Among the fantasies is nude bowling with hookers, played by Kristina Robbins and Katherine Copenhaver. I don't want to write a spoiler, but the film manages to stay fresh and interesting, and all characters find some sort of redemption in the end. While neither lead is very likeable, we still somehow empathize with them.

The film was shot to be very grainy, probably to set the mood, but better cinematography would not have weakened the story for me. I detest dying man films, but enjoyed this one, which was far more interesting, as it focuses on the problems of living, rather than those of dying. C+

The Critics Vote

  • General USA consensus: three stars. Ebert 3/4, Berardinelli 3/4

The People Vote ...

  • It grossed only $464,000, but the budget was only a million dollars.


The meaning of the IMDb score: 7.5 usually indicates a level of excellence equivalent to about three and a half stars from the critics. 6.0 usually indicates lukewarm watchability, comparable to approximately two and a half stars from the critics. The fives are generally not worthwhile unless they are really your kind of material, equivalent to about a two star rating from the critics. Films rated below five are generally awful even if you like that kind of film - this score is roughly equivalent to one and a half stars from the critics or even less, depending on just how far below five the rating is.

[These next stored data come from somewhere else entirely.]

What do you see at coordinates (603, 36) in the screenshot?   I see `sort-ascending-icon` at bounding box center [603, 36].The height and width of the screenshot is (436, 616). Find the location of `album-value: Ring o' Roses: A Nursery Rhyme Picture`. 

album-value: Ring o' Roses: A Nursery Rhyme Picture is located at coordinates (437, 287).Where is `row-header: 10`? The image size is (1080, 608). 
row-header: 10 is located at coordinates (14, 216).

My own guideline: A means the movie is so good it will appeal to you even if you hate the genre. B means the movie is not good enough to win you over if you hate the genre, but is good enough to do so if you have an open mind about this type of film. C means it will only appeal to genre addicts, and has no crossover appeal. (C+ means it has no crossover appeal, but will be considered excellent by genre fans, while C- indicates that it we found it to be a poor movie although genre addicts find it watchable). D means you'll hate it even if you like the genre. E means that you'll hate it even if you love the genre. F means that the film is not only unappealing across-the-board, but technically inept as well.

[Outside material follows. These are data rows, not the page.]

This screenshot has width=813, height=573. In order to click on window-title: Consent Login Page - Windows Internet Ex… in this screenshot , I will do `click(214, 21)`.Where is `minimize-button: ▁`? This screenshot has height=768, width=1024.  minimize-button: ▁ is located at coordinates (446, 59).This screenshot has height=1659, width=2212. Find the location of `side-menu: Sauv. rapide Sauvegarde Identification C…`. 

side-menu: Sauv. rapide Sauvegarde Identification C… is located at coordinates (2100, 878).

Any film rated C- or better is recommended for fans of that type of film. Any film rated B- or better is recommended for just about anyone. We don't score films below C- that often, because we like movies and we think that most of them have at least a solid niche audience. Now that you know that, you should have serious reservations about any movie below C-.

Based on this description, this film is a C+ (both reviewers).